While copy is limited, there is a short tribute to Laura
Searcy, who came to Stephens in 1921 as an English instructor. She is director
of the Campus Service Board. The yearbook staff writes: “A few words and a
photograph are hardly adequate to do honor to Miss Searcy for the devotion she
has shown to Stephens and its students. Perhaps the greatest tribute to be paid
her is a living one—the minds she has stimulated, the lives she has charged
with richer meaning.”
A few 1954 graduates of note:
Norma Haddad this year is the president of the senior class.

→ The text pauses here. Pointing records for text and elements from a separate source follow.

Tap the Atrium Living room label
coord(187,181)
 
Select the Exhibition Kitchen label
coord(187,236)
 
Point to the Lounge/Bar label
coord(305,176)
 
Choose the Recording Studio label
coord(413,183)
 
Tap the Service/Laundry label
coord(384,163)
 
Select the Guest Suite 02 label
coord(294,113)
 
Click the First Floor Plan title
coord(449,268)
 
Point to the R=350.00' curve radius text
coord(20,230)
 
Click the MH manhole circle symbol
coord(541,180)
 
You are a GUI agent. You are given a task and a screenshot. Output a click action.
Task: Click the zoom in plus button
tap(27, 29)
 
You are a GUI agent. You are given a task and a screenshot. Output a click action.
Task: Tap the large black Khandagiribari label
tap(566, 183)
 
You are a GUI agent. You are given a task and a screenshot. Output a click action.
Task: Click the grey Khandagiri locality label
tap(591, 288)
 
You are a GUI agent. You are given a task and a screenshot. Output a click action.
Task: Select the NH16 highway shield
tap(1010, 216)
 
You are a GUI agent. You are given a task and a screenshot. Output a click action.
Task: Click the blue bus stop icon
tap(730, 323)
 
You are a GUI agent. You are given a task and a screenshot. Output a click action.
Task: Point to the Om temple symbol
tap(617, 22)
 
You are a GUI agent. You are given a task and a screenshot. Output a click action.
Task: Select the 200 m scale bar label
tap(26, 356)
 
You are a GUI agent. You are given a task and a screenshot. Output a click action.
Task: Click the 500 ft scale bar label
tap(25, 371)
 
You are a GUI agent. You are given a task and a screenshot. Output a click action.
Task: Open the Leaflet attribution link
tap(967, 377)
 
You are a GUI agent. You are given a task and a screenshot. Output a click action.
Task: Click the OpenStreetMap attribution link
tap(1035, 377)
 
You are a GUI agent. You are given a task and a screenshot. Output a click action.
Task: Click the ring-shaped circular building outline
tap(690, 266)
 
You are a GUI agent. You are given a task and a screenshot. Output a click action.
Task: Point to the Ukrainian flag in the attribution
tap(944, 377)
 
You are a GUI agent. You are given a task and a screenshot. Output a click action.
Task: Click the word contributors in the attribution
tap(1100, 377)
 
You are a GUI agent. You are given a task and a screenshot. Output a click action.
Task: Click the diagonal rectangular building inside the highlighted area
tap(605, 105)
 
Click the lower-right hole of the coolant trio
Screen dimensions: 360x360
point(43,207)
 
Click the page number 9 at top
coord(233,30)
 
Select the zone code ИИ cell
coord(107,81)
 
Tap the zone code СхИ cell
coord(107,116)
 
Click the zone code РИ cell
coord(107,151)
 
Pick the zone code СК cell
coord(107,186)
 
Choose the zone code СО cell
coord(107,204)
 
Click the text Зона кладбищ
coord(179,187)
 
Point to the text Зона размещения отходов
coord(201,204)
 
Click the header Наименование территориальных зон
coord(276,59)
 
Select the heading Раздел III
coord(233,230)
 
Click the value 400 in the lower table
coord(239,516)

She went on to become Norma Eagleton, the first woman elected to a voting
position on the Tulsa city commission when she was elected finance and revenue
commissioner. A lawyer, she was inducted into Oklahoma’s Women’s Hall of Fame
in 1997.
Donna Keyse, Civic Association president, is Donna Keyse
Rudolph, author of the Historical Dictionary of Venezuela.
Ann Miller went on to become Ann Hargett who sang Broadway
numbers and enjoyed leading roles in operas around the country and toured
Europe before becoming director of the First United Methodist Church Choir in
Texas. This year, she represents Appreciation of the Beautiful, one of the Ten Ideals.